I vaccini non danno alcun tipo di problema, ci dicono. Ma in molti non tengono conto di alcuni fattori a sfavore di chi professa la religione dell’inoculazione. Due punti cruciali li ha elencati in diretta il dottor Andrea Stramezzi, intervenuto in diretta con l’avvocato Renate Holzeisen e Fabio Duranti.

Come testimoniato dal medico volontario del gruppo “Medici Covid19”, del Ministero della Salute, il fatto che non sia attiva la farmacovigilanza rende impossibile il conteggio delle segnalazioni. Anche perché “nel consenso informato non vengono mai dette quali potrebbero essere le conseguenze. Quindi la gente non lo sa, il medico non lo sa e non interviene”.

Un secondo aspetto delicato riguarda gli effetti di lungo periodo che potrebbero manifestarsi negli anni successivi l’inoculazione del vaccino. “Questi sono farmaci genici, non sappiamo cosa succederà”, dice Stramezzi citando poi alcune malattie “spaventose” che potrebbero colpire i più sfortunati.

Ecco l’intervento del Dott. Stramezzi a Un Giorno Speciale.

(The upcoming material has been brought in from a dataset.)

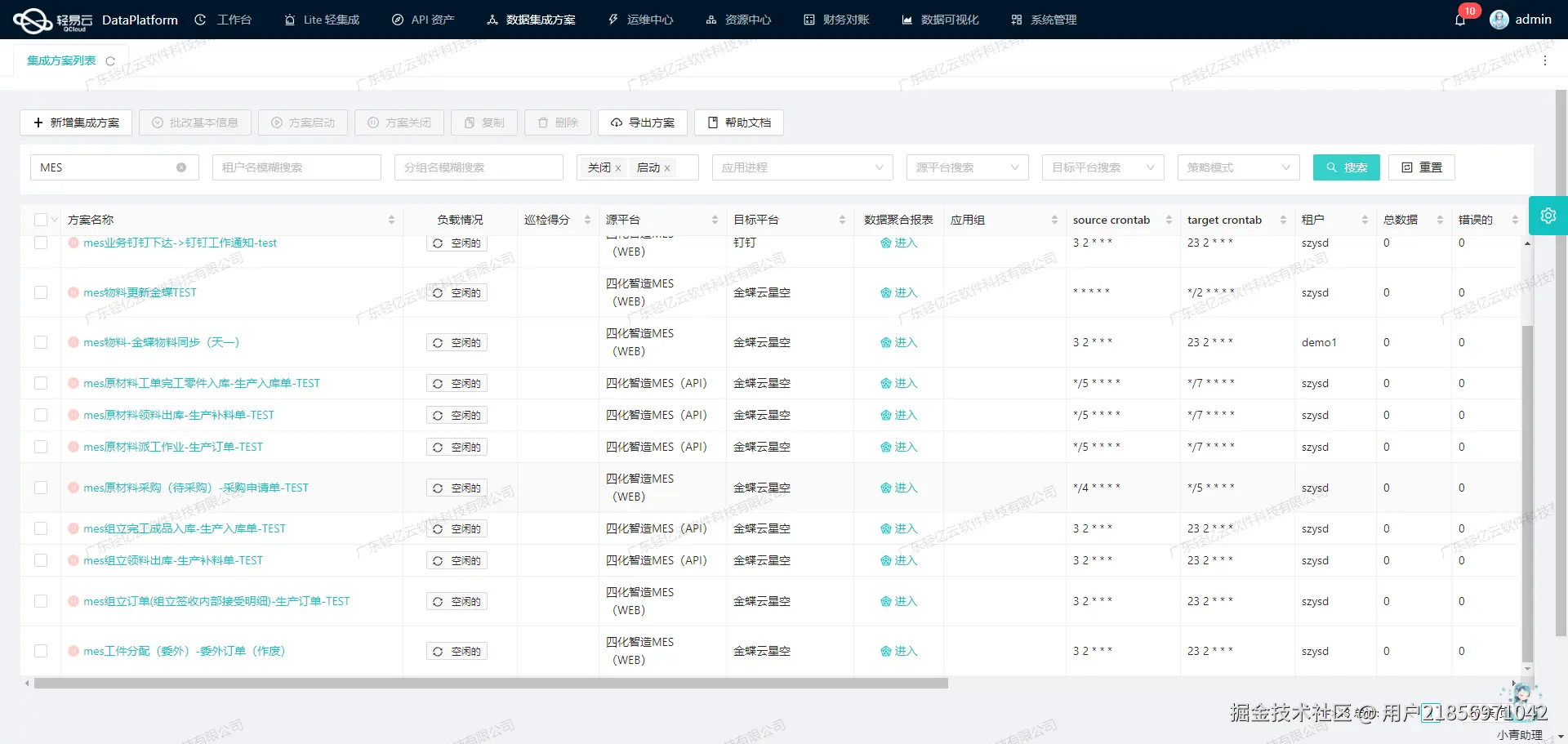
Task: Select the 数据可视化 menu item
Action: click(x=939, y=19)
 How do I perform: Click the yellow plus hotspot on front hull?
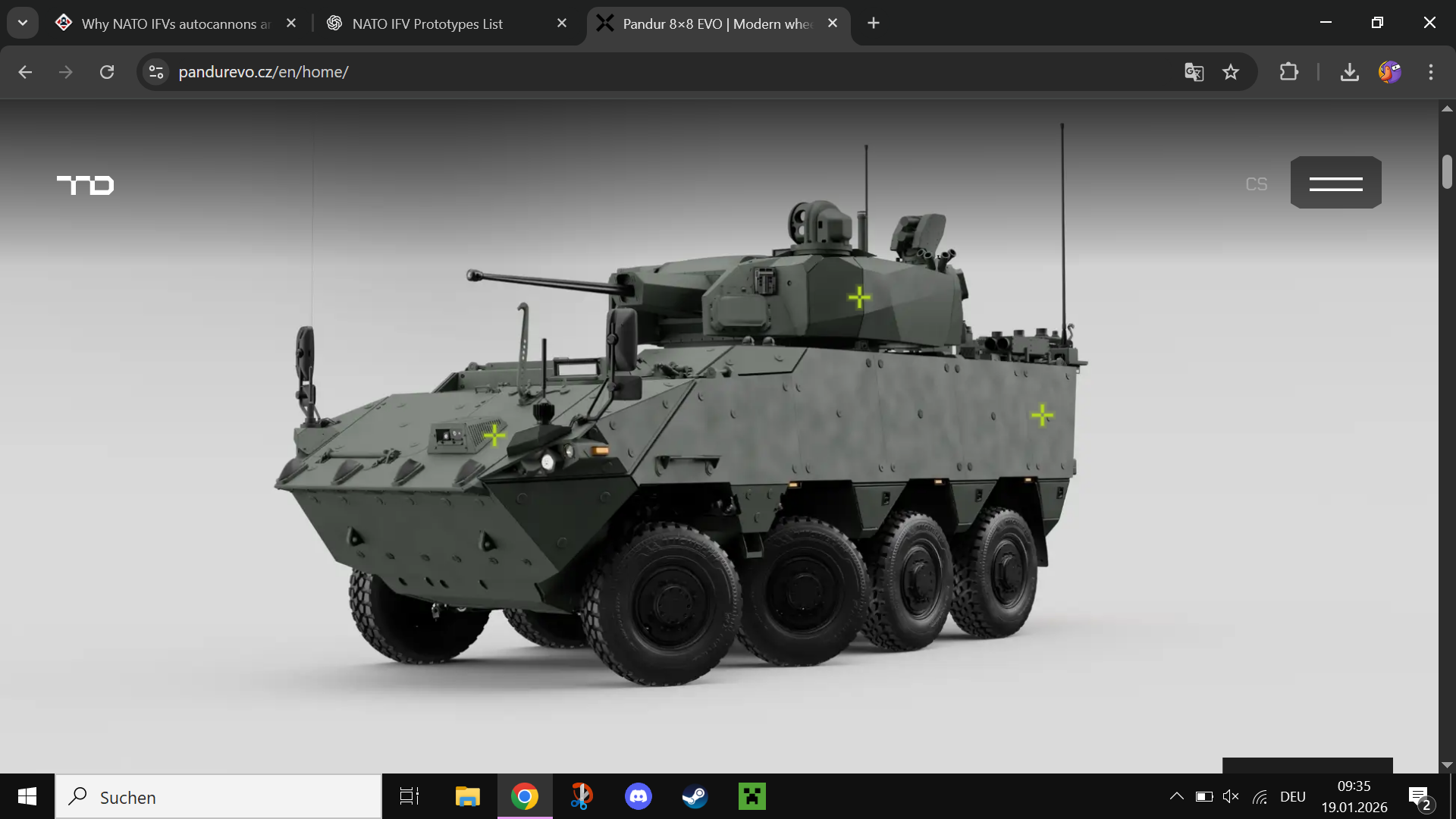(x=494, y=435)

Assenza di farmacovigilanza

“Allora, intanto è entrata in vigore una legge del 2017 dell’Unione europea, in termini di farmacovigilanza, che dice chiaramente che ogni evento avverso che sia, o non sia, collegabile alla somministrazione di un farmaco, debba essere segnalato: questo non avviene.

Questi casi non vengono segnalati. E soprattutto nel consenso informato non vengono mai dette quali potrebbero essere le conseguenze. Quindi la gente non lo sa, il medico non lo sa e non interviene. Il consenso informato è fondamentale, ed è obbligatorio. Invece non viene fatto in questo modo.

Se le segnalazioni non vengono fatte, mi riferisco per esempio ai primi casi di colleghi che mi segnalavano eventi avversi dovuti al vaccino che non sono mai stati segnalati, è una follia”.

Allarme eventi avversi

“Questi sono farmaci genici. Non sappiamo cosa succederà. Ricordiamoci che già stanno predisponendo la terza dose: il generale Figliuolo ha già parlato di terza dose per gli anziani a ottobre. La Gran Bretagna che ha 67 milioni di abitanti ha già ordinato 500 milioni di dosi. Voi vi rendete conto che può anche darsi che la prime e la seconda dose non ti abbiano dato problemi: che ne sai quando gli dai la terza, la quarta, la quinta e magari mescoli i vaccini. Cosa può succedere? Un pasticcio. Noi non abbiamo la minima idea di quello che potrà succedere tra qualche anno. Potrebbero esserci dei tumori, delle malattie auto-immuni spaventose. Attenzione: sono loro gli stregoni che stanno giocando con la vita delle persone. Non si può obbligare una cosa del genere. È una follia, un crimine”.